- WHAT IS NEEDED -
In the data below, the copy begins at the line containing "Blog US (800, 1022)" and runs through the last line; repeat those lines exactly, minus the pictures.

(Records excerpted from a collection)

* * * * * * * * *

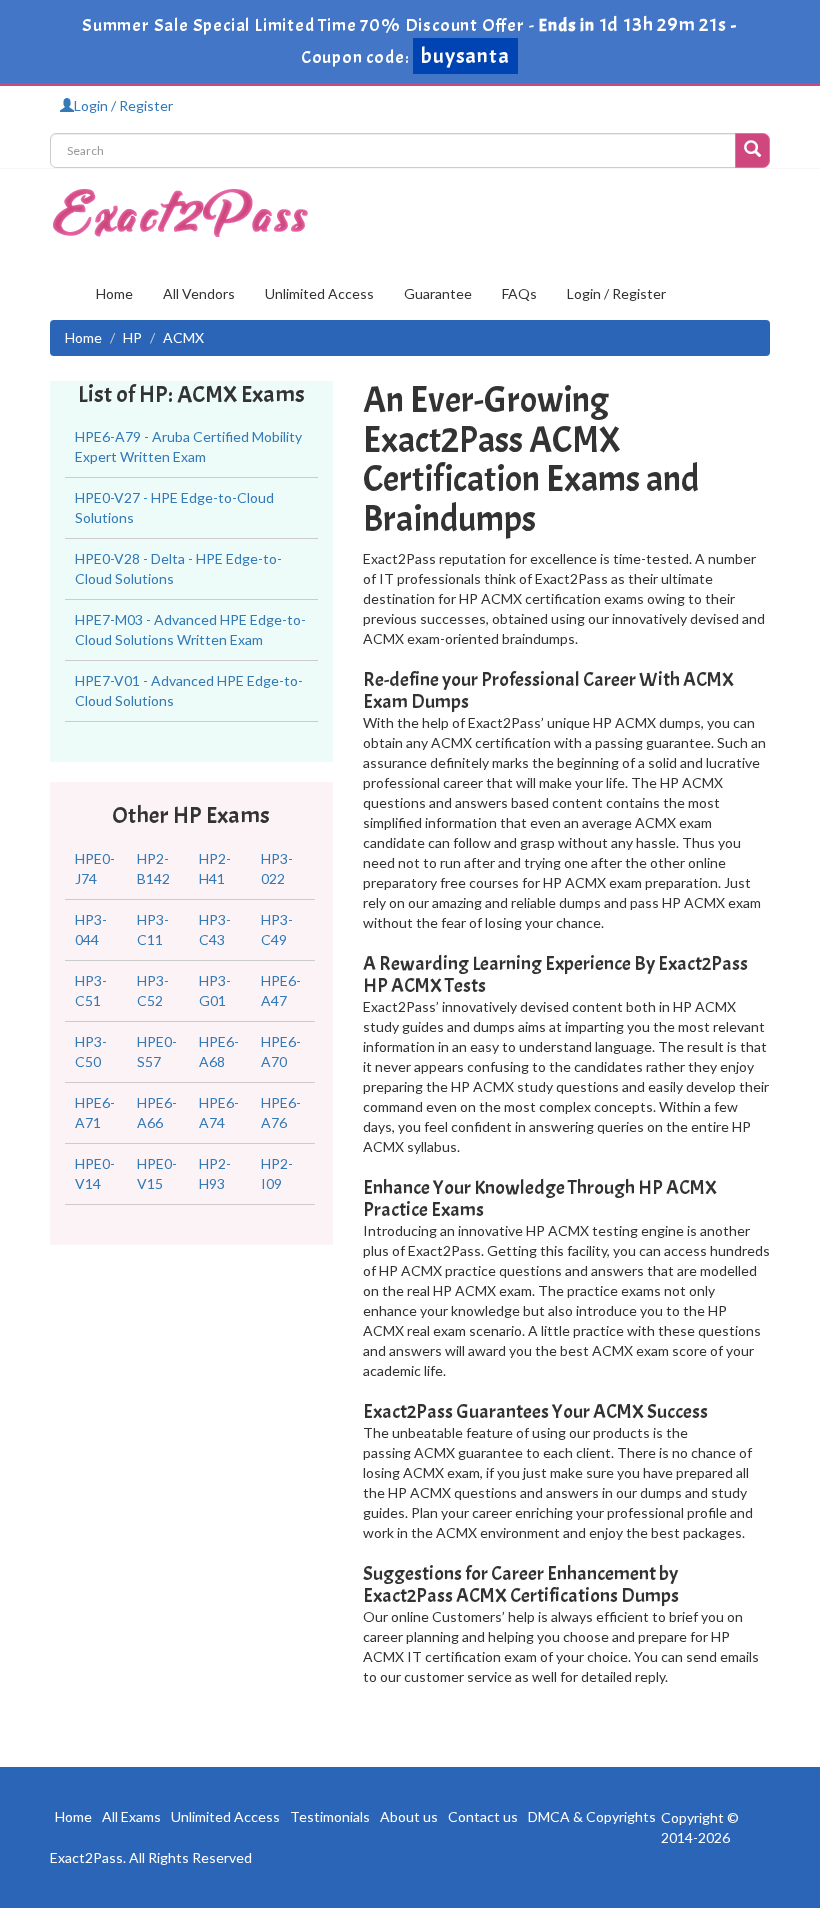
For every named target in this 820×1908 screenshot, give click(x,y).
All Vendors (199, 293)
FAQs (519, 293)
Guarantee (438, 293)
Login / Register (123, 105)
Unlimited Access (319, 293)
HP (132, 337)
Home (114, 293)
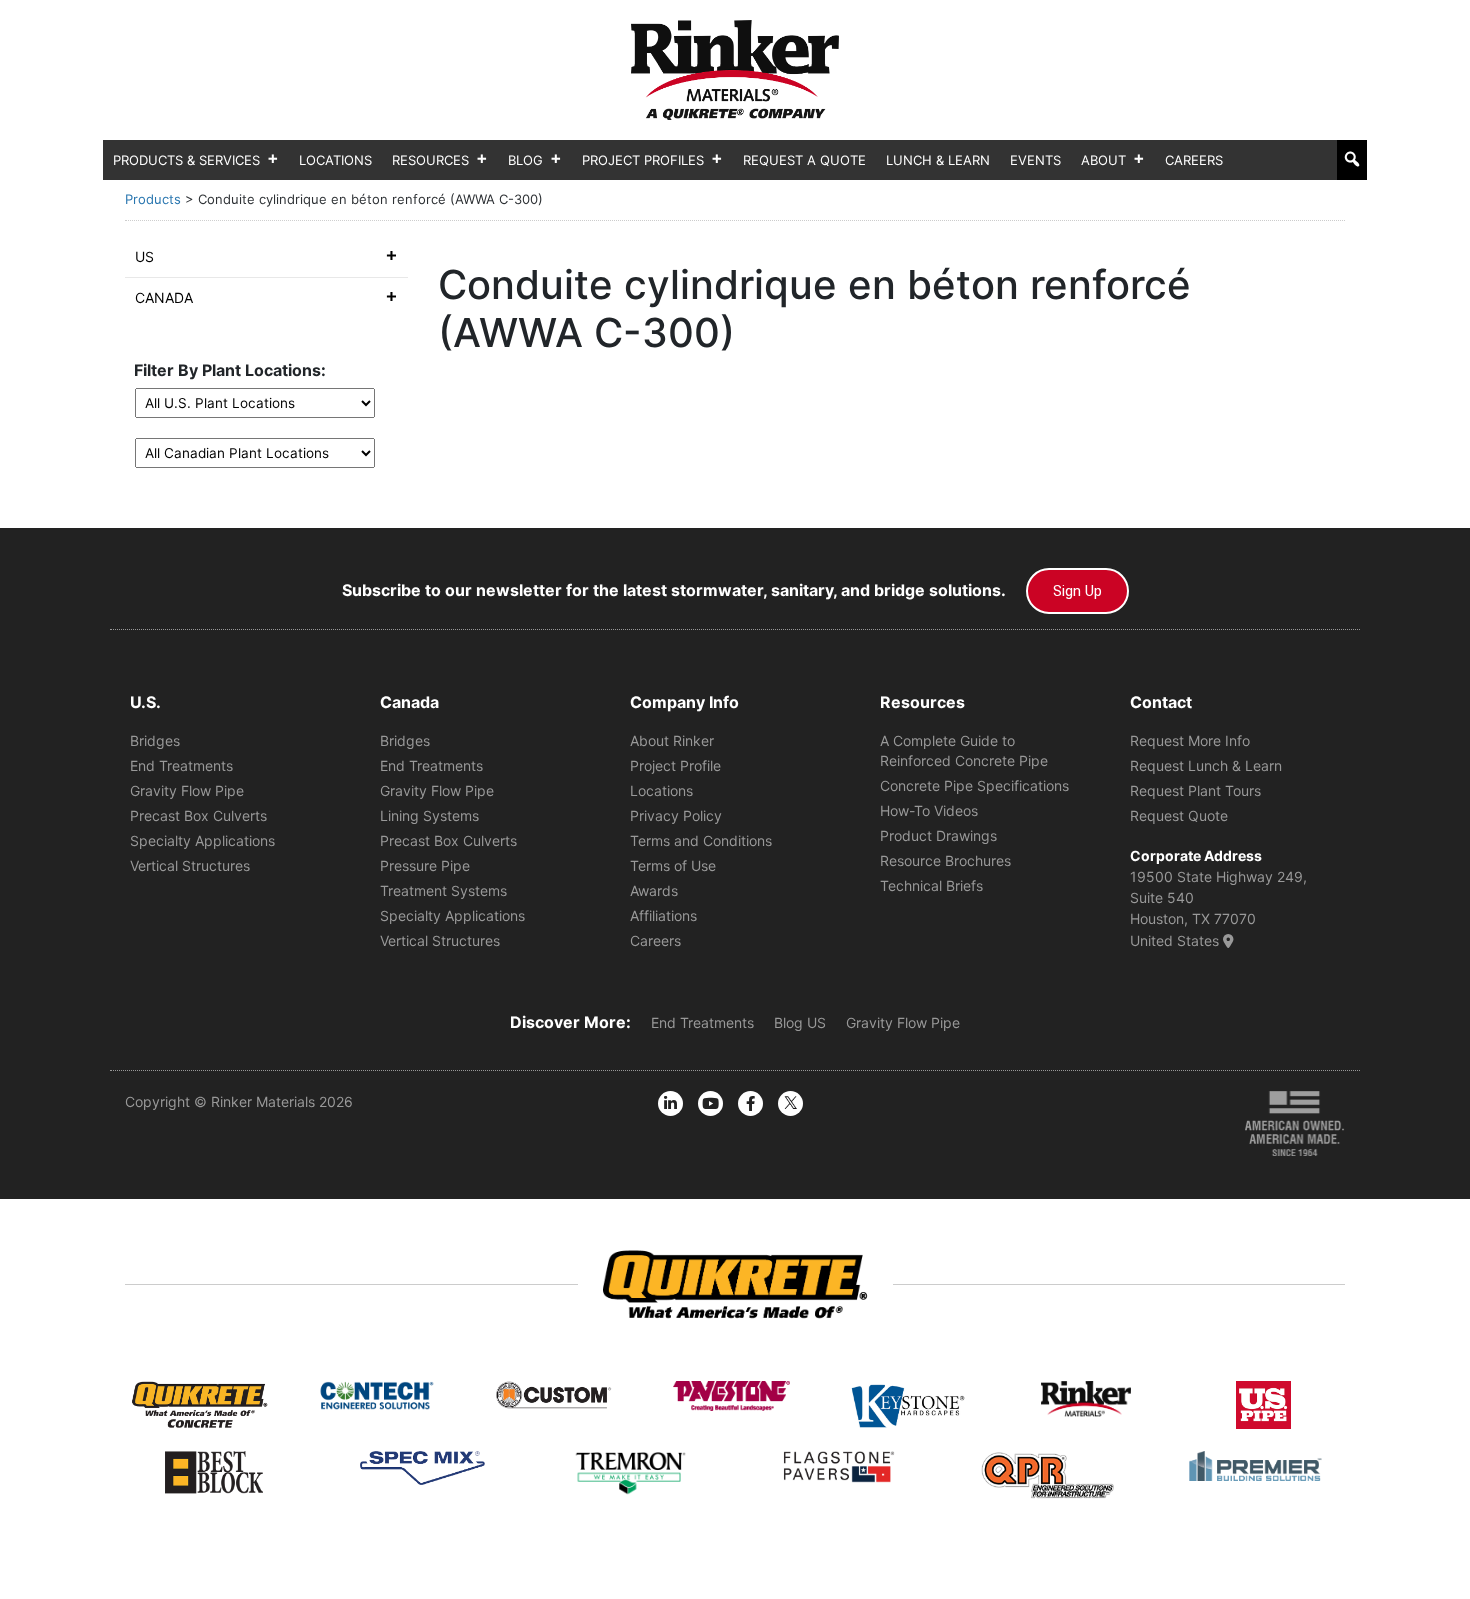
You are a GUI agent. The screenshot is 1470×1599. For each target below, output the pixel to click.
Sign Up (1077, 591)
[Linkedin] (670, 1103)
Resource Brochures (945, 860)
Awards (654, 890)
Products (153, 199)
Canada (164, 297)
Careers (1194, 160)
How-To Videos (929, 810)
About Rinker (672, 740)
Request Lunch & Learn (1206, 765)
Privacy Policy (676, 815)
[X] (790, 1103)
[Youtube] (710, 1103)
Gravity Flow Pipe (187, 790)
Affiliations (663, 915)
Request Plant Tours (1195, 790)
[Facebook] (750, 1103)
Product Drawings (938, 835)
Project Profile (675, 765)
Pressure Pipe (425, 865)
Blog (525, 160)
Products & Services (186, 160)
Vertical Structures (190, 865)
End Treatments (181, 765)
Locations (335, 160)
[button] (1352, 159)
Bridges (155, 740)
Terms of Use (673, 865)
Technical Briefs (931, 885)
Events (1035, 160)
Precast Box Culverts (198, 815)
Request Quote (1179, 815)
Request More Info (1190, 740)
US (144, 256)
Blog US (800, 1022)
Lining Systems (429, 815)
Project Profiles (643, 160)
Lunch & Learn (938, 160)
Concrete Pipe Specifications (974, 785)
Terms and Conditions (701, 840)
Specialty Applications (202, 840)
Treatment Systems (443, 890)
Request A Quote (804, 160)
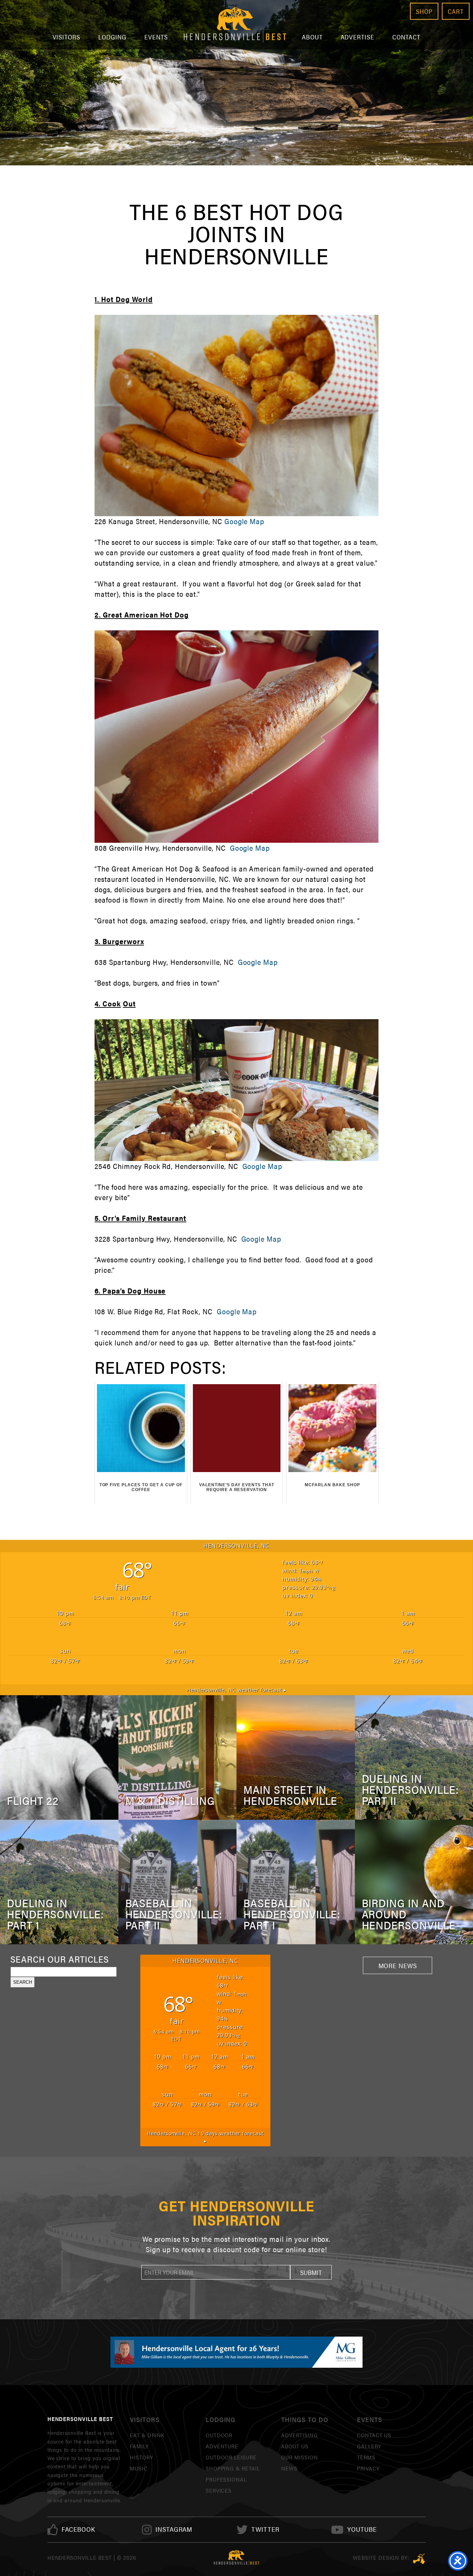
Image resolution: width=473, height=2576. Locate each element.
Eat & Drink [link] (147, 2435)
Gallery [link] (369, 2446)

* * * * * * * * *

- RESPONSE TO THE EXERCISE -
Blog US (800, 1022)
Lining Systems (429, 815)
Project Profiles (643, 160)
Lunch & Learn (938, 160)
Concrete Pipe Specifications (974, 785)
Terms and Conditions (701, 840)
Specialty Applications (202, 840)
Treatment Systems (443, 890)
Request A Quote (804, 160)
Image resolution: width=473, height=2576. Locate each element.
Eat & Drink [link] (147, 2435)
Gallery [link] (369, 2446)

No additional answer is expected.